W. R. Berkley Corporation (NYSE:WRB) Q4 2023 Earnings Call Transcript

Meyer Shields: When you look back at the experience you had as you sort of expanded modestly into property cat in 2023, does that leave you wanting more or less exposure in 2024?

Rob Berkley: The answer is that I think that 2024, at least so far, based on what we saw at 1/1, is likely to continue to provide a very good opportunity. Is it going to be quite as attractive as 23? Perhaps not, but I think that even if it isn’t, that doesn’t mean it’s no longer an attractive opportunity. So we, as far as property cat goes in a very measured way, continue to be bullish on the opportunity. But as I said earlier, we are doing a bit more, but if the growth is really driven by the rate, I don’t think you are going – you would not see a dramatic shift in our risk profile.

Meyer Shields: Okay, understood. Thank you so much.

Operator: Your next question comes from the line of Brian Meredith with UBS. Your line is open.

Brian Meredith: Hi, good evening, Rob.

Rob Berkley: Good evening.

Brian Meredith: A couple things here. First one just on that, just some clarity here. So obviously, big growth in property reinsurance. What did you all do at 1/1? I’m assuming we won’t see the same type of growth in 2024 that we saw in 2023 in that area. I know you were pretty opportunistic in ’23.

Rob Berkley: I’m sorry. As far as our property writings?

Brian Meredith: Property re. Property re. Reinsurance.

Rob Berkley: Reinsurance starting. Brian, I think that – I think, I’m happy to share that with you, but I want to check with our General Counsel to make sure that I’m allowed to share that with you. But what I know I can share with you is that our general view on the property cat market at 1/1 was that it was still very attractive, maybe not quite as attractive as it was at 1/1/23, or said differently, I think the market is still very attractive, but I also believe it has peaked, at least for the moment.

Brian Meredith: Okay, interesting. And then I guess my next question. Rob, and we talked a little bit about this earlier. The ceded reinsurance program and your flexibility there. I’m just curious, is this kind of the time in the market that maybe you do want it to retain more of that business just because rates are quite adequate, your operating leverage is still relatively low compared to history? Why wouldn’t you kind of just lean in here and retain more of it?

Rob Berkley: And – there are parts of the business that we are grappling with exactly those questions. Ultimately, the reinsurance marketplace, from our perspective, is that there are some people that are our partners through thick and thin, and there are some people where it’s much more of a transactional relationship. Those that are our partners through thick and thin, we are not likely going to cut them off, if you will. Those that are more transactional in nature, we come to the table recognizing we are renting their capital, and we have a choice whether we’re going to use our own or whether we’re going to rent theirs. And my colleagues are pretty good at doing the math and we try and figure out what makes sense. So are there parts of the business where if the reinsurance marketplace were to push us, we might exercise that option of keeping more for exactly the reasons that you’re flagging?

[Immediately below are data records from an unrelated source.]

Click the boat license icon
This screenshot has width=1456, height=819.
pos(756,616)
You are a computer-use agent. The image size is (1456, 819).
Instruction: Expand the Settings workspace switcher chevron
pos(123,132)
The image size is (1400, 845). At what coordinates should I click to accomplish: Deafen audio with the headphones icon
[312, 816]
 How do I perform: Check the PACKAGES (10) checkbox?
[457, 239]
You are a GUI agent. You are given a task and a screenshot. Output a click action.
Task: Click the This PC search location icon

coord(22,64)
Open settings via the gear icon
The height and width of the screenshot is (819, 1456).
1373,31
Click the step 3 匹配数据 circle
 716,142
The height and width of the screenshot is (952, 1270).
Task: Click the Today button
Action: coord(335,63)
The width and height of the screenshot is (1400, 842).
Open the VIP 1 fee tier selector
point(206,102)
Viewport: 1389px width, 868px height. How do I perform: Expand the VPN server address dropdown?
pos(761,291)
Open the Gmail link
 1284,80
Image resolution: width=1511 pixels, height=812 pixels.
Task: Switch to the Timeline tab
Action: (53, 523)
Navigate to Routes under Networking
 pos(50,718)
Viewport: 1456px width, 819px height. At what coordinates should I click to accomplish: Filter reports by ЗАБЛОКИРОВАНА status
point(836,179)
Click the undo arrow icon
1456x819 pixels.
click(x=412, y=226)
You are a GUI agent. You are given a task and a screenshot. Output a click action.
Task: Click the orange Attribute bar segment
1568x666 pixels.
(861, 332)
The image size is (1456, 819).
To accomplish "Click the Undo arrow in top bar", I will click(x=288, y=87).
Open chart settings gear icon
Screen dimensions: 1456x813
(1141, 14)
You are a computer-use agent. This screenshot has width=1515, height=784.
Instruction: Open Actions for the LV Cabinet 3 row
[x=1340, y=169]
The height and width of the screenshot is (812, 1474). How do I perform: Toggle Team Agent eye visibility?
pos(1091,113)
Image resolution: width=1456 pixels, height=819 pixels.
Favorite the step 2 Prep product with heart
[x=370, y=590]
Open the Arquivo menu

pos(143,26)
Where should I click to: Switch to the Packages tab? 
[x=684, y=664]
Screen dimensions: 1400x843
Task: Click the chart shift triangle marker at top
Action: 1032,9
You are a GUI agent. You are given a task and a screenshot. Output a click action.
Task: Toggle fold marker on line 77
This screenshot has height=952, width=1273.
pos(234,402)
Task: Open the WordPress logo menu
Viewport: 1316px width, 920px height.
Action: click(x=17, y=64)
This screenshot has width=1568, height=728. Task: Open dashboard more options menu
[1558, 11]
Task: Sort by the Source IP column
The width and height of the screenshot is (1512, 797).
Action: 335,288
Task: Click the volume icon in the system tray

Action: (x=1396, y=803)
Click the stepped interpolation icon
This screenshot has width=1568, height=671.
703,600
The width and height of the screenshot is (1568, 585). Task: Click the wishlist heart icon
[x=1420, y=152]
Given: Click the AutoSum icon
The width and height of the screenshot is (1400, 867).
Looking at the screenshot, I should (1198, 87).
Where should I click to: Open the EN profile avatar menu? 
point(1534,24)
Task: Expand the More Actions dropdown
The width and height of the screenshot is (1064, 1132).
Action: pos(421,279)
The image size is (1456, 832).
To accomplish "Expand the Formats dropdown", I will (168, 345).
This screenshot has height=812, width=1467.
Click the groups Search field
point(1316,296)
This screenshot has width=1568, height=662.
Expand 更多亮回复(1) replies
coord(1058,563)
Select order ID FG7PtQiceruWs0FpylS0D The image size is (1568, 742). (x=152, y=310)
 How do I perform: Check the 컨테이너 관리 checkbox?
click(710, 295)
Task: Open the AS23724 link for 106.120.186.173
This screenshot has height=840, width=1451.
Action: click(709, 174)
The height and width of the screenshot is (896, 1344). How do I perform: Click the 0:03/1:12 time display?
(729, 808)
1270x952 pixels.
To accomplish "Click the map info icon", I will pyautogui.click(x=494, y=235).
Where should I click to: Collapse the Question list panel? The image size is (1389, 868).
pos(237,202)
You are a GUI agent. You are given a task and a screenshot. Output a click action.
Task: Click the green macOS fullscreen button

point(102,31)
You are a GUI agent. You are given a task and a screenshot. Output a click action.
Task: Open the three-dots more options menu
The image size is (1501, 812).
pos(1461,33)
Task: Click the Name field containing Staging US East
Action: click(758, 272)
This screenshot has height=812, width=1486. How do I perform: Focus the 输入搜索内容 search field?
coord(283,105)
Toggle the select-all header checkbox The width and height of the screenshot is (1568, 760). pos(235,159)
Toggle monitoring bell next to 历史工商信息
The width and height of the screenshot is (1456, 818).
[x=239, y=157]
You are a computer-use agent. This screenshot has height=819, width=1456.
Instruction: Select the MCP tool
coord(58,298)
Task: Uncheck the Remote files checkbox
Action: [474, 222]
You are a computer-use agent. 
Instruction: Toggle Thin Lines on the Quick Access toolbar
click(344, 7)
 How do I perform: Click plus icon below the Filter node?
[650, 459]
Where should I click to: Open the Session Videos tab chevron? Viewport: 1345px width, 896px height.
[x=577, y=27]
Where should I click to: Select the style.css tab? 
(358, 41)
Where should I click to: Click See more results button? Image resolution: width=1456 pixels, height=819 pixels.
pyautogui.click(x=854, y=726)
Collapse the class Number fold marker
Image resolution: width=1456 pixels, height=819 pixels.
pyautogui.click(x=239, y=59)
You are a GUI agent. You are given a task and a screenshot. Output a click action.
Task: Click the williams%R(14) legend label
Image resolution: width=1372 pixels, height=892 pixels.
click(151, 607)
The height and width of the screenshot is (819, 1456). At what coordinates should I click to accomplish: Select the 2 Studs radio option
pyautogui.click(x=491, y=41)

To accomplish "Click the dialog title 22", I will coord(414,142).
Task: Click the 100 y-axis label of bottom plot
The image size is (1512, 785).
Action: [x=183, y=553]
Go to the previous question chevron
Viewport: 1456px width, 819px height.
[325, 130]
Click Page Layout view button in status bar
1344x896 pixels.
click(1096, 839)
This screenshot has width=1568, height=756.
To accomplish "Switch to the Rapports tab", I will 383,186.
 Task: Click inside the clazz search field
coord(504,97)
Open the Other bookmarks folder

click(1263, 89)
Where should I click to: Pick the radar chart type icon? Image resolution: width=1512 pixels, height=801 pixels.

Brian Meredith: Got you. Thanks. And then can I ask one big picture question? I’m just curious. If I look at the industry and the commercial lines and the combined ratios and margins that companies have been reporting, and you’ve been pretty consistent the last couple of years, but they’re about as good as they’ve ever been, right? I mean, at least in 2025 years. So I guess my question then is with the client pushback there, with the broker pushback, when you’re kind of trying to push for incremental rate, and I get it, that loss cost inflation is improving a little bit here, but the returns the industry is generating right now are incredibly attractive.

Rob Berkley: I’m not close enough to it, but I think we’re using a pretty broad brush. I think that if you look back at some of the personal lines players or even some of the commercial line folks that write property books, it hasn’t been necessarily a wonderful five years for them. Maybe it’s better today. But when the day is all done, I think one needs to use a bit of a finer brush and really look at it at product line by product line. I think, as I suggested earlier, I think Q4 is going to be a really attractive quarter for many market participants. But I don’t think 2023 proved to be this remarkable experience for all carriers. So again, do I think that the industry is in a better place today, certainly for many product lines, than it’s been at other moments in time? Yes, I agree with that comment. But I think if you look at the total results for a lot of insurance companies for the ’23 year, not everyone is hanging their hat on a return that starts with a two.